Oliver Kazunga Senior Business Reporter
ZIMBABWE’S agro-industrial group, Cottco Holdings Limited, has posted a $30,2 million loss for the year ended March 31, 2015 underpinned by a reduction in lint prices recorded by the cotton business.

Chairman Douglas Ncube indicated in the group’s unaudited results for the financial year ending March 31, 2015 that operating margins have remained low compounded by the high producer price paid as a market defence mechanism, a strategy implemented to protect market share and to set the tone for discipline in the industry for seasons to come.

“The loss for the year amounted to $30,2 million (last year a profit of $14,9 million). This includes impairments of $11,2 million in respect of trade and other receivables, inventory and inputs receivables. Included in last year’s profit is an amount of $37,2 million arising from profit on the disposal of the discounted operations,” he said.
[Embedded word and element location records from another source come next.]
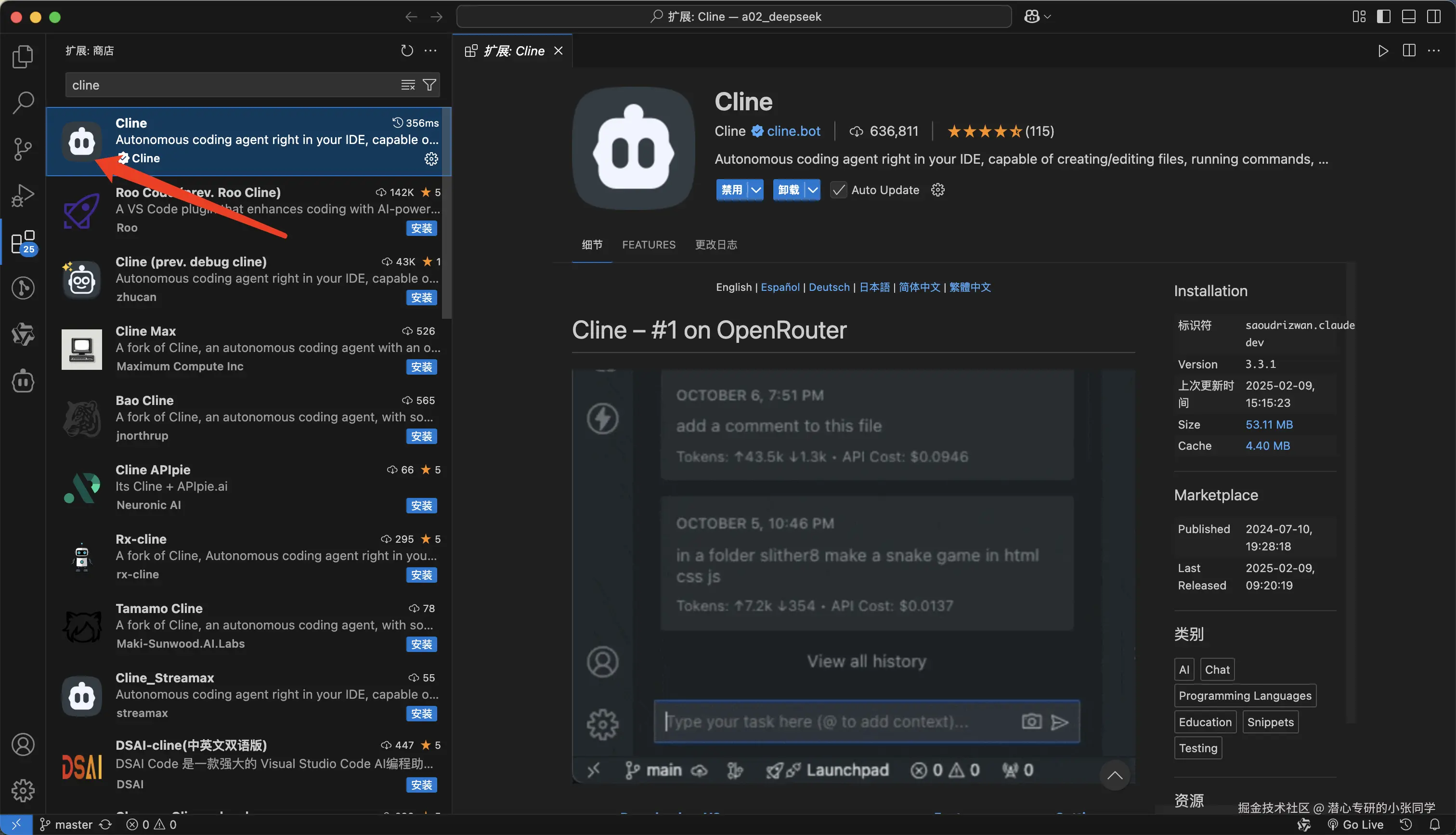Open the Search view icon
1456x835 pixels.
click(x=23, y=103)
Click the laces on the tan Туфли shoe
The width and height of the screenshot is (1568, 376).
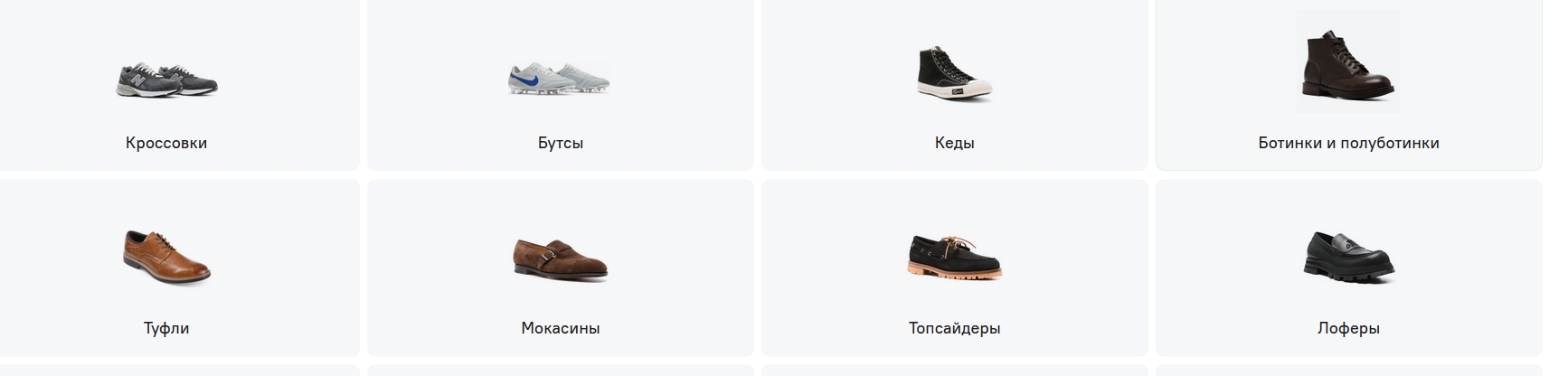[153, 240]
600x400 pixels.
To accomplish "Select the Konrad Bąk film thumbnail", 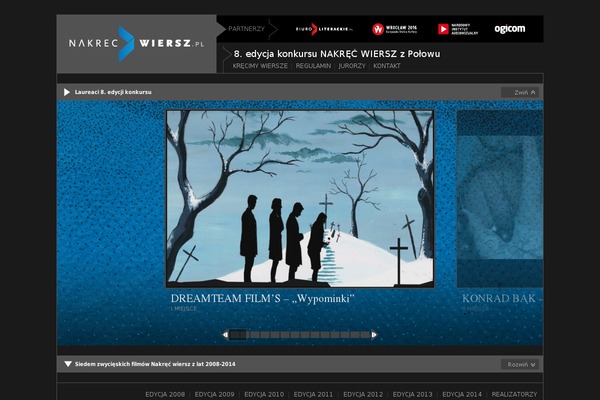I will 499,198.
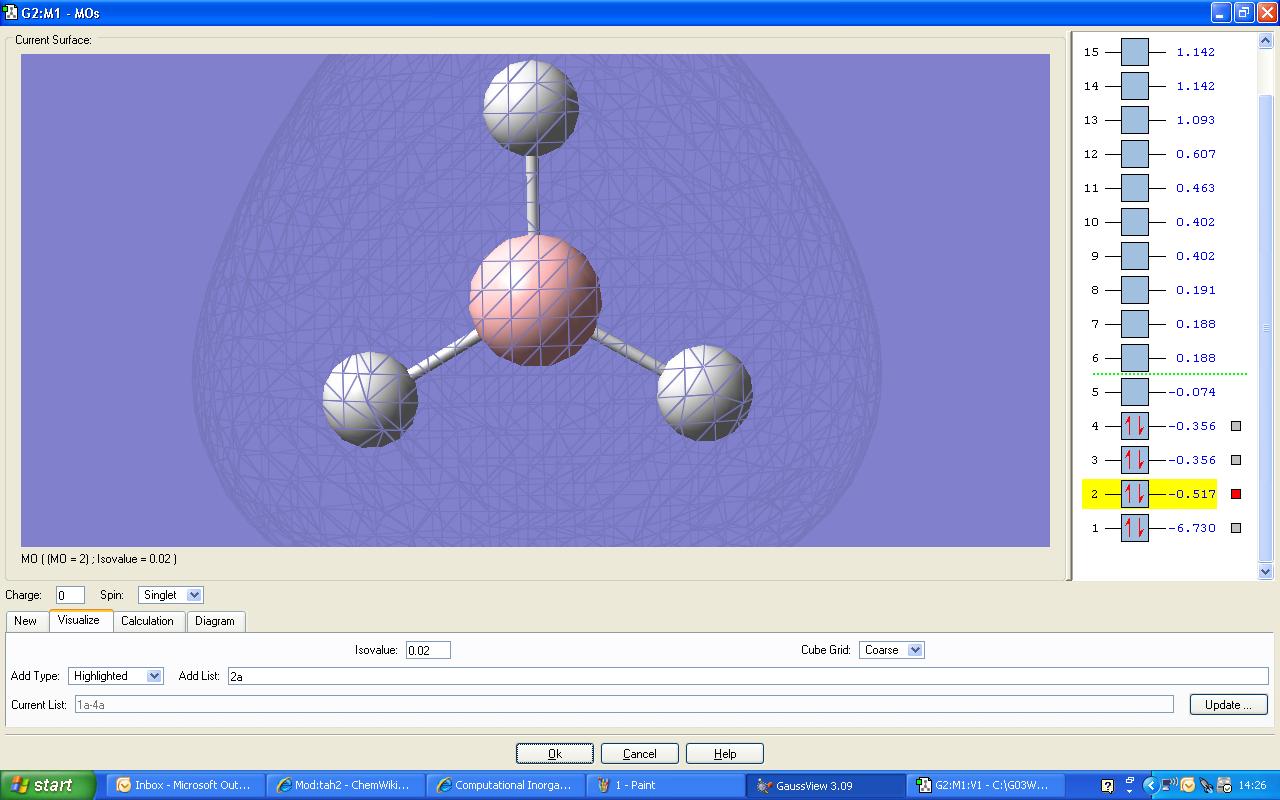
Task: Click the Update button
Action: tap(1228, 705)
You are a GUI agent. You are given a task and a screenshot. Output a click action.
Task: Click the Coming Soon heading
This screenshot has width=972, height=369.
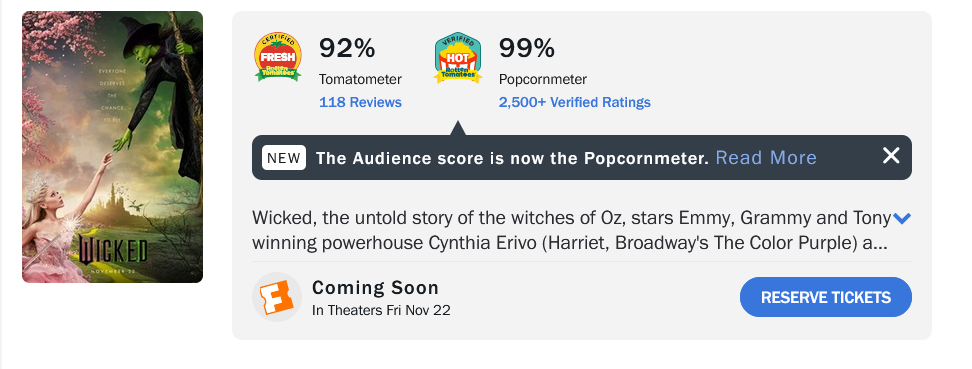[x=376, y=288]
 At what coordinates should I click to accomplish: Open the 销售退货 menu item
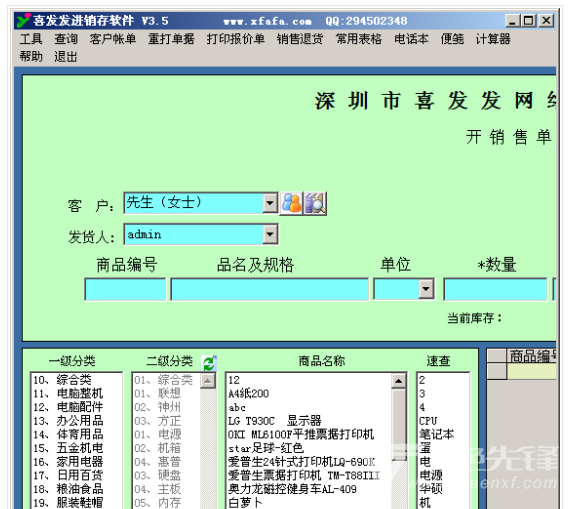coord(300,39)
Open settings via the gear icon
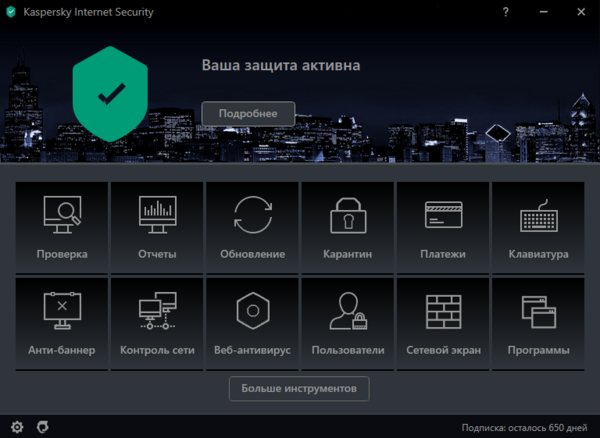 17,427
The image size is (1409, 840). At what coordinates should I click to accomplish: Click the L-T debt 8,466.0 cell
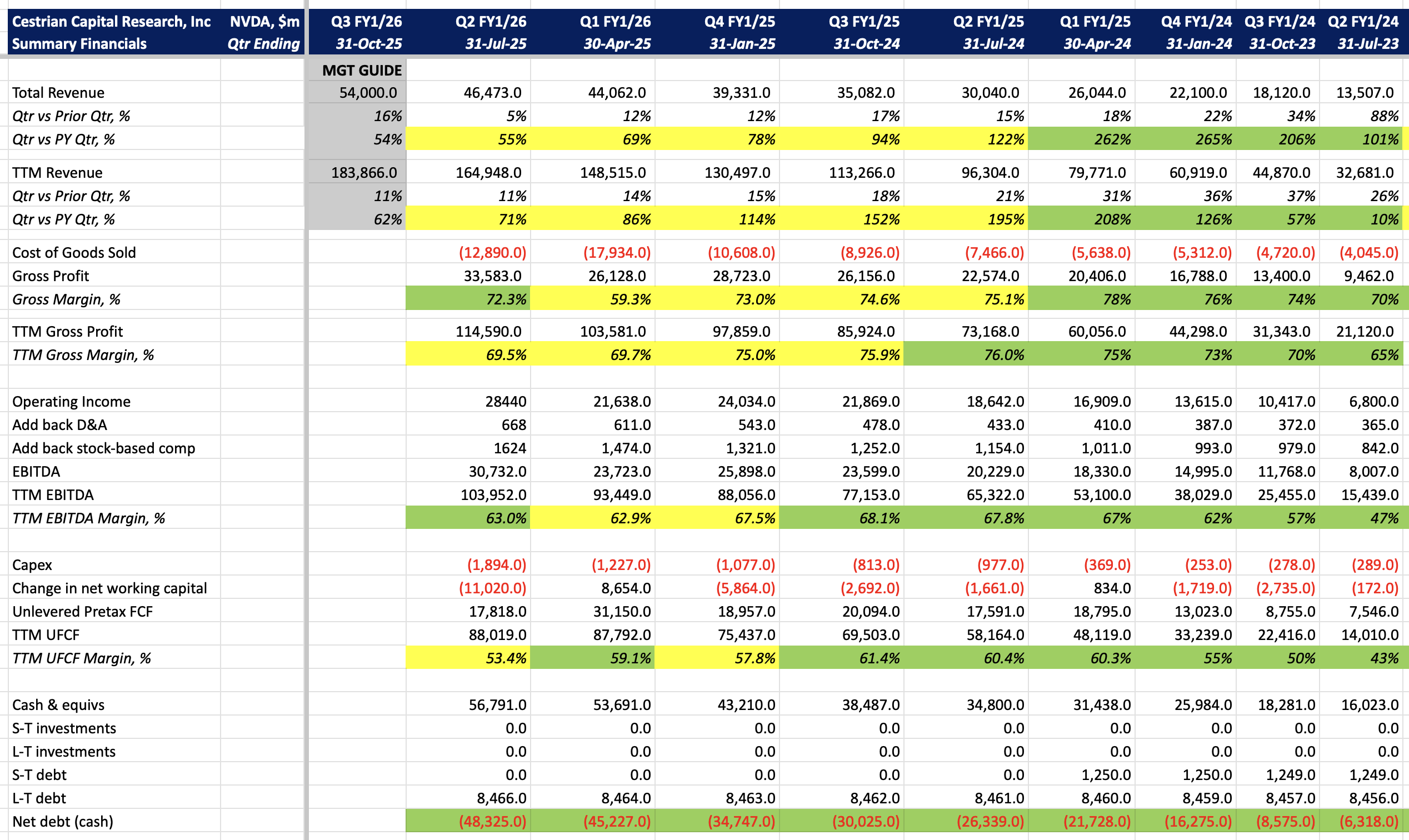tap(501, 798)
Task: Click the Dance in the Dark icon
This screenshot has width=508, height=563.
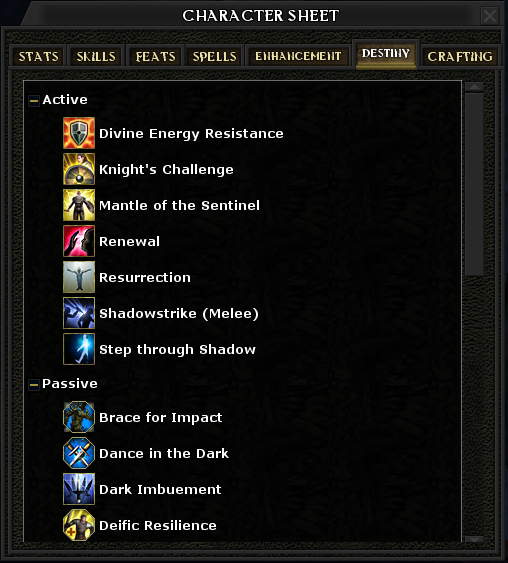Action: point(79,453)
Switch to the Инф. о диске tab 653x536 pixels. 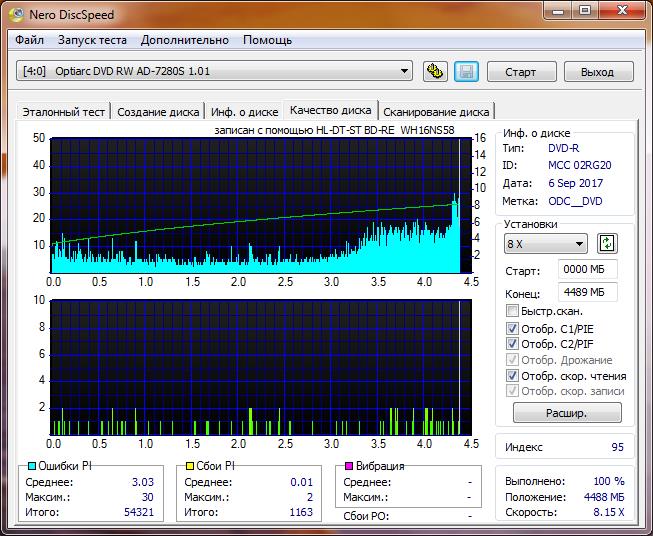click(245, 112)
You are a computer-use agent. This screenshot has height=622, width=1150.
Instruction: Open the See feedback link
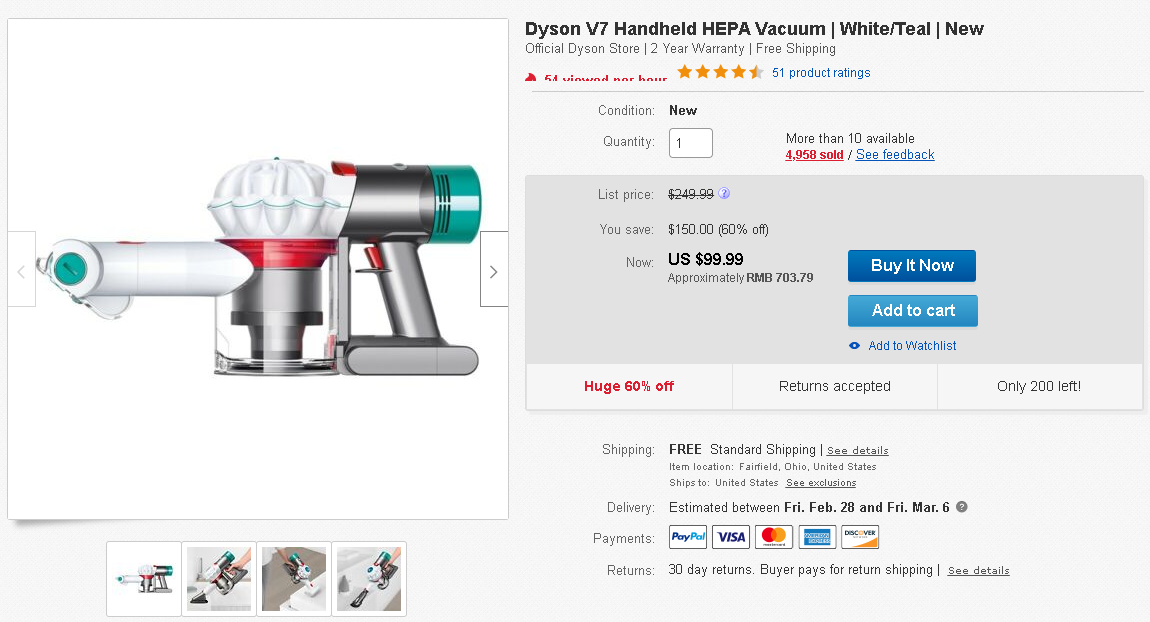(895, 155)
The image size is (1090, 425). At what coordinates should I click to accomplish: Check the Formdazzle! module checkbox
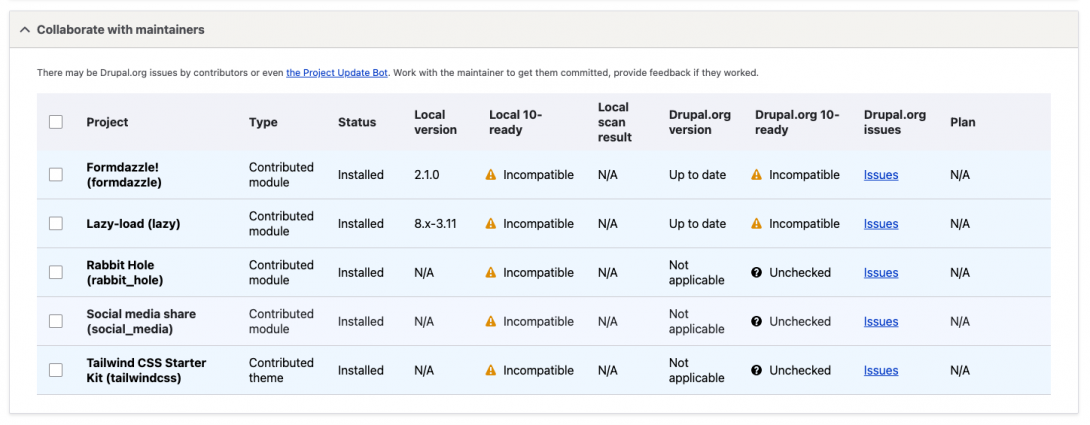tap(56, 175)
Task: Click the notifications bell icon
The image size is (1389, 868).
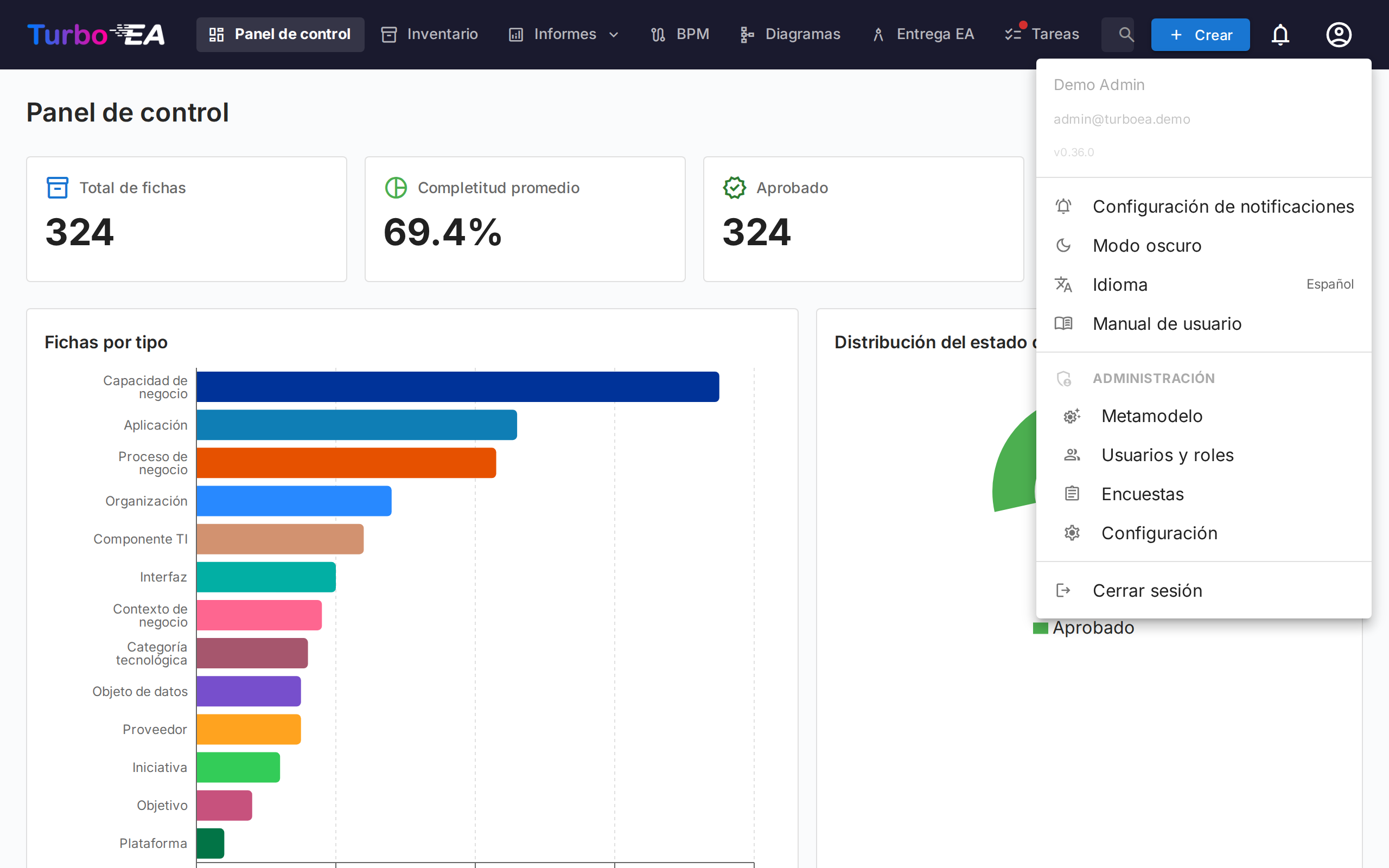Action: 1280,34
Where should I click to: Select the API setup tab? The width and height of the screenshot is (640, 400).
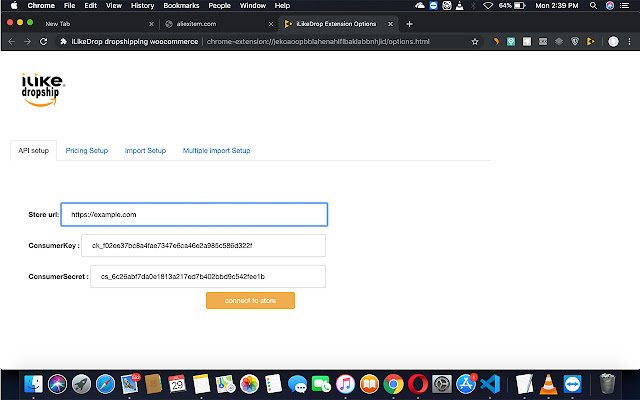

“Revenue for the year amounted to $38,3 million (March 2014: $42 million), a decrease of nine percent. The decrease in revenue was mainly driven by a reduction in the lint prices recorded by the cotton business.”

Ncube said an average producer price of 63 cents per kilogramme was paid for seed cotton, which “significantly” exceeds the average of 38 cents per kg paid in the rest of Southern Africa.

“In addition, the low lint prices witnessed continue to put pressure on margins. Finance costs at $8 million are 40 percent lower than last year due to reduced interest rates on pre-finance contracts, and liquidation of idle assets,” he said.

Ncube said the year under review witnessed a decline in cotton production in Zimbabwe.

He said the national cotton output declined from 145,000 tonnes in 2013/14 season to 135,000 tonnes in the 2014/15 season, a decrease of seven percent.

Of late, cotton farmers in the country have complained over low producer price resulting in a number of them shifting to tobacco growing, which was more rewarding than the white gold.

“The decline was attributed to a myriad of factors, chief among them: change in farmer profile, poor rainfall distribution across the country on speculation of poor industry compliance and excessive side marketing,” he said.

Ncube said the year under review presented challenges for the group as it was characterised by macro-economic uncertainties, increased volatility in the agri-commodity sector and a continued decline in cotton production.

“During the year under review the business, continued its aggressive approach of ensuring the implementation of reforms in the cotton industry’s operations,” he said.